# Aim of the task
Only the lines below from the one containing "1075x560 pixels." to the one containing "Given: Go to the АВТОРИЗОВАТЬСЯ login page" should be repeated, both included and unchanged.

· · · · · · ·

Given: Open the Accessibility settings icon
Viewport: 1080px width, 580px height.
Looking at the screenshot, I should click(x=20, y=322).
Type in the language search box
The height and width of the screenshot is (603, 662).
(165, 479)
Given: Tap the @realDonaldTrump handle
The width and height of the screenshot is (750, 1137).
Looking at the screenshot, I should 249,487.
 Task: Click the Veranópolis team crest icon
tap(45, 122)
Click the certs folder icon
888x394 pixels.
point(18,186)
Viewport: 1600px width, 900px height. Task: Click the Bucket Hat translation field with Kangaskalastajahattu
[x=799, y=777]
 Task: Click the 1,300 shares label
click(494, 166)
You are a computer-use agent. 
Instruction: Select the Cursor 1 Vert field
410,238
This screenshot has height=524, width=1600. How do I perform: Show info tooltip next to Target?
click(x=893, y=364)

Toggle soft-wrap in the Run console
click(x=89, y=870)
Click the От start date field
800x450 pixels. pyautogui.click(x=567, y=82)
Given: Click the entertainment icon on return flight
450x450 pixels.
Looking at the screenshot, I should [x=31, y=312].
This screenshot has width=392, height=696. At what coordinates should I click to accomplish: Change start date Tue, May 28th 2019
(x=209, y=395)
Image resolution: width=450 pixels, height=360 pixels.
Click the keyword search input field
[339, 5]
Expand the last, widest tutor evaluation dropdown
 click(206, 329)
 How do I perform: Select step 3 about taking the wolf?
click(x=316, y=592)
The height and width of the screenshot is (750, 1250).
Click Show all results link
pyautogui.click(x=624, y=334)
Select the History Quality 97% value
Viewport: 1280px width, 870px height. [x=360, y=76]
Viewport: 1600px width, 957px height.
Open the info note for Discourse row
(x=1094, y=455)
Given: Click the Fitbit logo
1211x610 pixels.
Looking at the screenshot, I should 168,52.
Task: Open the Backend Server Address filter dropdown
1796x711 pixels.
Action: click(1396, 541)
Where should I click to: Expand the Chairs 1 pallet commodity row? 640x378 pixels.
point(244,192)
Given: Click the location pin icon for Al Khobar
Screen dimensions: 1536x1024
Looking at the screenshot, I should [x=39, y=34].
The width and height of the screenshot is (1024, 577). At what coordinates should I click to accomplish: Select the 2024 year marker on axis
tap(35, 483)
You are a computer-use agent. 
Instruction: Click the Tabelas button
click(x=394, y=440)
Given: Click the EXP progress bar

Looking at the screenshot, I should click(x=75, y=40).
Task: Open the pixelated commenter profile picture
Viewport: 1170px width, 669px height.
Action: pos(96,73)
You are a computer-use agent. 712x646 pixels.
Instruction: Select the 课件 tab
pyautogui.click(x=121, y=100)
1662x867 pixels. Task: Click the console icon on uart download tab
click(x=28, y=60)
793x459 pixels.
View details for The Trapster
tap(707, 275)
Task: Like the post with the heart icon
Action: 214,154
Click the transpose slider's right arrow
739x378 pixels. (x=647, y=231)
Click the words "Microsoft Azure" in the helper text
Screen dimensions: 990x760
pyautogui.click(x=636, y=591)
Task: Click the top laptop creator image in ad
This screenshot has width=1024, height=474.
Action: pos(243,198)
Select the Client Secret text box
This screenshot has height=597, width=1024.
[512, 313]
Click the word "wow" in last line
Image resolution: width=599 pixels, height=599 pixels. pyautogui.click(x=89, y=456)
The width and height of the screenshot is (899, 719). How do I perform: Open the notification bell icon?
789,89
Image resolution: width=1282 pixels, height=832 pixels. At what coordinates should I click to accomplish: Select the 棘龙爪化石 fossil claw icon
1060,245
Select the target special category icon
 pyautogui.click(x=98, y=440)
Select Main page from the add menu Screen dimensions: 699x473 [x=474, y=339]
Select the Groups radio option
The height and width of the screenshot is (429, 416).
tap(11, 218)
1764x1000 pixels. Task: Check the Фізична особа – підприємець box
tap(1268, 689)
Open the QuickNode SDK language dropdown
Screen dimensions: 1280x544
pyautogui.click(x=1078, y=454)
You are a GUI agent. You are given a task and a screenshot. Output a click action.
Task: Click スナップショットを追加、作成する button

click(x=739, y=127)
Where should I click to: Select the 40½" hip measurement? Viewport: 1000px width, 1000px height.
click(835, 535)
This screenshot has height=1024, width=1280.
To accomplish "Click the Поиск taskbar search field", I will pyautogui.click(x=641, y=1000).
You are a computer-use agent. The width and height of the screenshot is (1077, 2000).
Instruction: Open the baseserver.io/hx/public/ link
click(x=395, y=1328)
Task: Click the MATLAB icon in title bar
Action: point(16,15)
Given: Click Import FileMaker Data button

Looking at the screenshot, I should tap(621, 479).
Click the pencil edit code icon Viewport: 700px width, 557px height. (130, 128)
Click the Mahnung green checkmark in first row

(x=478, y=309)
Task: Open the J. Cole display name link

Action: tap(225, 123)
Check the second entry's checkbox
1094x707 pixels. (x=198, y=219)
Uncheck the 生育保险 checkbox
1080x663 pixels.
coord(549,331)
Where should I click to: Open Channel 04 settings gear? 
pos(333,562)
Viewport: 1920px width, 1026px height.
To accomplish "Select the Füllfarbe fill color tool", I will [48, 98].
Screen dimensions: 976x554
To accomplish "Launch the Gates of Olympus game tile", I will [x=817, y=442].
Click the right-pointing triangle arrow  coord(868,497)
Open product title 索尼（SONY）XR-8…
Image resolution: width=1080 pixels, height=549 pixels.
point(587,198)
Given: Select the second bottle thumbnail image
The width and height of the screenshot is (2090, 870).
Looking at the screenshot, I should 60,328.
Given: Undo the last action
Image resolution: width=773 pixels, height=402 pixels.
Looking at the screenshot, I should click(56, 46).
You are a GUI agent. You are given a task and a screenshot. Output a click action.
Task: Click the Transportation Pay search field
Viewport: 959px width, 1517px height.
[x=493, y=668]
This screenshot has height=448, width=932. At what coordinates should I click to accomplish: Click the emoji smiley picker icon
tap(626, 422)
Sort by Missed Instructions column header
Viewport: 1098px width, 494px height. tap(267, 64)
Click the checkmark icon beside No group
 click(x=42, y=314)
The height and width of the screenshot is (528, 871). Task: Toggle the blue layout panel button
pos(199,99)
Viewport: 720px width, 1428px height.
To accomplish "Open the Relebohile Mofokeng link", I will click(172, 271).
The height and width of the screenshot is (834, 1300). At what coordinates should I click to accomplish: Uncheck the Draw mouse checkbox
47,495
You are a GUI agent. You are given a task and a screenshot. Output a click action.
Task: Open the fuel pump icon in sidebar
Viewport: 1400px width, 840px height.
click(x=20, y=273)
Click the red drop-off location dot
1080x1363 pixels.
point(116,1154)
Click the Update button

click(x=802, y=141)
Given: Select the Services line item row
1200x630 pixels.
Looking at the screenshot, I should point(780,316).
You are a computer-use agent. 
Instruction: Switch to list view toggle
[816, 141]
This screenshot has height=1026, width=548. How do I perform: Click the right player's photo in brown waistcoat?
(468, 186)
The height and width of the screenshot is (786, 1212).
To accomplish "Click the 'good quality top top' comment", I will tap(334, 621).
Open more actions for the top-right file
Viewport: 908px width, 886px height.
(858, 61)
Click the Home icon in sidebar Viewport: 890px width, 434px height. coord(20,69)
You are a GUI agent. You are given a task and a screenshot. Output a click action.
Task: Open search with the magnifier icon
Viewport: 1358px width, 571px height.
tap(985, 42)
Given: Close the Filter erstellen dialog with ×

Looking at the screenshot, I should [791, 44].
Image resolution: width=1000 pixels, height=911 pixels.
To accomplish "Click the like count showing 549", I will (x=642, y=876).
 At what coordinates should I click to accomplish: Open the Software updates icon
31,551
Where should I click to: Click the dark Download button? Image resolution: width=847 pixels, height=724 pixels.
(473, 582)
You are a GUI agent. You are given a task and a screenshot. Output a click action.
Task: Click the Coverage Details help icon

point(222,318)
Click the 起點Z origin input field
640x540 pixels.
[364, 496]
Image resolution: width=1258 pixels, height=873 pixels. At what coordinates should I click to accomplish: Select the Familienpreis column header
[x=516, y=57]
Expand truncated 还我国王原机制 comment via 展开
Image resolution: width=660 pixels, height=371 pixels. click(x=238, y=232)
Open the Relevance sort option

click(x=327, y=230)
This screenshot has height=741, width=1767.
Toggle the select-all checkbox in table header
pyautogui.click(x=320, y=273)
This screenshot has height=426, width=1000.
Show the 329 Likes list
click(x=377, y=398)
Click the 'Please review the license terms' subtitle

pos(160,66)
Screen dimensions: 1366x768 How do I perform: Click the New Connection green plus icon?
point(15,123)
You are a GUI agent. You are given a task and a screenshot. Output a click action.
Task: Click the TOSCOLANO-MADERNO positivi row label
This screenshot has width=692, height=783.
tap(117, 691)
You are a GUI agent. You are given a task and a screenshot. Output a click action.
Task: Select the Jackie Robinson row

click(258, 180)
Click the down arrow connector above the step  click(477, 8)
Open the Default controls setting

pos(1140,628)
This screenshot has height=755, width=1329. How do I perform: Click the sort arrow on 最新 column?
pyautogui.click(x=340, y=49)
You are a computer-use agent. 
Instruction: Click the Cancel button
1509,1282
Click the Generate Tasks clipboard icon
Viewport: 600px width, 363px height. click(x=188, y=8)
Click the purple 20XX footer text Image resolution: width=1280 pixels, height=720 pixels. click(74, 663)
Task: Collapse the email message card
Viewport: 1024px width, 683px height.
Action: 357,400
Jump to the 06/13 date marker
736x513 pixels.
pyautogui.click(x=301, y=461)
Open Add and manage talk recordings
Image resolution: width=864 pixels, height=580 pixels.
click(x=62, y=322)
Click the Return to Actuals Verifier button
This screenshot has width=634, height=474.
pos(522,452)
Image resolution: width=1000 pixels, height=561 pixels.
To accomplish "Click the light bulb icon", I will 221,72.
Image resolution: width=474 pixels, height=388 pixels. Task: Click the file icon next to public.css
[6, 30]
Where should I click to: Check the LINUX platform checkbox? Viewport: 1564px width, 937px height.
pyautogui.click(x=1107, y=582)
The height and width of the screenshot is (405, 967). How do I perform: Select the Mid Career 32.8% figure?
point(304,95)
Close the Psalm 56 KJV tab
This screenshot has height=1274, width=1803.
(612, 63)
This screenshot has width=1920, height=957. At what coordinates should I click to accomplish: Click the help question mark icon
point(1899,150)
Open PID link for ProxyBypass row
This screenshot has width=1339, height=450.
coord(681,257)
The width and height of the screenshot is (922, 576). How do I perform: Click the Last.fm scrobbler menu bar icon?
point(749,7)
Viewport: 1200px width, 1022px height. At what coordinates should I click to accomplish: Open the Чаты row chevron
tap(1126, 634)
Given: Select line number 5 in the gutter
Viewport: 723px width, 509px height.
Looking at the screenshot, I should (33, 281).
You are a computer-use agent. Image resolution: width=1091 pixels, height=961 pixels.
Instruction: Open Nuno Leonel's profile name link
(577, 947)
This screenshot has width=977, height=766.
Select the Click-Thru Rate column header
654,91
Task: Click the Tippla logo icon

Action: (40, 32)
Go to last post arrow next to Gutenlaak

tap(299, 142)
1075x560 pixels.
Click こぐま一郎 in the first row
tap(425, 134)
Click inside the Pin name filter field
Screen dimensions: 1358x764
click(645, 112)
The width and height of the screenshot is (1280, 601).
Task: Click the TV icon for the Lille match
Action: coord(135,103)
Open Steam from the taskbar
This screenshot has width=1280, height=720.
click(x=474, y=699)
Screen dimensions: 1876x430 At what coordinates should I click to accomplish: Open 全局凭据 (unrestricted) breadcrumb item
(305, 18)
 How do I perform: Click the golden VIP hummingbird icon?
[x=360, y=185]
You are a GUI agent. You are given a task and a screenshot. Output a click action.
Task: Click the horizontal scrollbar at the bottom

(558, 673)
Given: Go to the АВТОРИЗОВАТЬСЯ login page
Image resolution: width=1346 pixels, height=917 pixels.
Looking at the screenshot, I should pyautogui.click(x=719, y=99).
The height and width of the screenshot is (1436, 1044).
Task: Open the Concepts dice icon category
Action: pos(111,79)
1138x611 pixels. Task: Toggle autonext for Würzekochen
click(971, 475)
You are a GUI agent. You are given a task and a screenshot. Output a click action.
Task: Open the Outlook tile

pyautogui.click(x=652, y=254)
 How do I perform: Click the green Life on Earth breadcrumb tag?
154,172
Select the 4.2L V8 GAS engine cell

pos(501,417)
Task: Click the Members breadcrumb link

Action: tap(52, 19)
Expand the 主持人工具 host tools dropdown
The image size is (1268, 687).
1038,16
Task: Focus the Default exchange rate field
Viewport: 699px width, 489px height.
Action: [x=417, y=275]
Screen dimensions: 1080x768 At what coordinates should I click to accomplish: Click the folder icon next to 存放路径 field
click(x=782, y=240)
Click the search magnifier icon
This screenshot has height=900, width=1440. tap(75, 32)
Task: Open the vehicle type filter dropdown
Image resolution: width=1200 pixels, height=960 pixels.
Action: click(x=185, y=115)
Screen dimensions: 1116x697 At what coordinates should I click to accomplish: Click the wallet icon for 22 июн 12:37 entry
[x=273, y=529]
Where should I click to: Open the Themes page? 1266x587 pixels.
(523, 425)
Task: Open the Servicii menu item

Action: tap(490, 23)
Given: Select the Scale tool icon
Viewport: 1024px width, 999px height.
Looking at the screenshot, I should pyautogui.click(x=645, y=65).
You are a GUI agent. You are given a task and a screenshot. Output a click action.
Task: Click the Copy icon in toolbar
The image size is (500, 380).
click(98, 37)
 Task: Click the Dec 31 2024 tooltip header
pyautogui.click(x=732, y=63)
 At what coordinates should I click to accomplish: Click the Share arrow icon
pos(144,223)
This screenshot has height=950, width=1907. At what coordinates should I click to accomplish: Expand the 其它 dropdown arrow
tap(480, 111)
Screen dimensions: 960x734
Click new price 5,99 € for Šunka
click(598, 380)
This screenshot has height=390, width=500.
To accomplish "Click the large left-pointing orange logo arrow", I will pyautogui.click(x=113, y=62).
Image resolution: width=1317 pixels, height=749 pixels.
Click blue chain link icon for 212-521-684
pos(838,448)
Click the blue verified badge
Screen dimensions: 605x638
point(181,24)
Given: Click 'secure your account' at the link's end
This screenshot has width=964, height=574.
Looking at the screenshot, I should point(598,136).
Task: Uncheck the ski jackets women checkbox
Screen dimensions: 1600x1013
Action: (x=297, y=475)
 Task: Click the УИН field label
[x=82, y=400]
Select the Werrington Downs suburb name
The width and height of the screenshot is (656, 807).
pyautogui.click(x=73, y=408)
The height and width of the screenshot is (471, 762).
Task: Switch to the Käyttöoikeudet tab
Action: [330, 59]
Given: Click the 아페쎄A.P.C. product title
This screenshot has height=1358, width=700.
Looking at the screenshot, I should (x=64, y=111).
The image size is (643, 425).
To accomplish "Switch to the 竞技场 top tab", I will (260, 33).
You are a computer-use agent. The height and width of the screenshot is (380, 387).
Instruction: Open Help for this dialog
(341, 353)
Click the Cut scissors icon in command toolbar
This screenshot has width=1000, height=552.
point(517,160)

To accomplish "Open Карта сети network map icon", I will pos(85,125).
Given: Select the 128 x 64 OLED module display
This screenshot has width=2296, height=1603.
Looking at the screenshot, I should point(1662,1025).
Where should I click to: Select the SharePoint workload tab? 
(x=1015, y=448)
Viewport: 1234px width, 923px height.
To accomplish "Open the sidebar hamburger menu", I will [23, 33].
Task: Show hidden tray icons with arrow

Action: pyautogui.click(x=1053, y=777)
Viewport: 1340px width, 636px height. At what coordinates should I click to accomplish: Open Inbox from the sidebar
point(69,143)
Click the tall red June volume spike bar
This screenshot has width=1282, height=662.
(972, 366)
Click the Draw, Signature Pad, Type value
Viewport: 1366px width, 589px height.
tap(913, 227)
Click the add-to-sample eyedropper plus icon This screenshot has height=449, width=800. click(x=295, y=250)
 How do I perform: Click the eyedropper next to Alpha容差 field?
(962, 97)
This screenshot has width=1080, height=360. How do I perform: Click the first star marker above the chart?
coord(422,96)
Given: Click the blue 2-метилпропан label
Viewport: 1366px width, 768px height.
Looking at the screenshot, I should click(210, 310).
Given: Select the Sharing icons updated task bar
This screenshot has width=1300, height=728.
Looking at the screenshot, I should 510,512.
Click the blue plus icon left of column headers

· · · · · · ·

# Solution for this exercise
1075x560 pixels.
Click こぐま一郎 in the first row
tap(425, 134)
Click inside the Pin name filter field
Screen dimensions: 1358x764
click(645, 112)
The width and height of the screenshot is (1280, 601).
Task: Click the TV icon for the Lille match
Action: coord(135,103)
Open Steam from the taskbar
This screenshot has width=1280, height=720.
click(x=474, y=699)
Screen dimensions: 1876x430 At what coordinates should I click to accomplish: Open 全局凭据 (unrestricted) breadcrumb item
(305, 18)
 How do I perform: Click the golden VIP hummingbird icon?
[x=360, y=185]
You are a GUI agent. You are given a task and a screenshot. Output a click action.
Task: Click the horizontal scrollbar at the bottom

(558, 673)
Given: Go to the АВТОРИЗОВАТЬСЯ login page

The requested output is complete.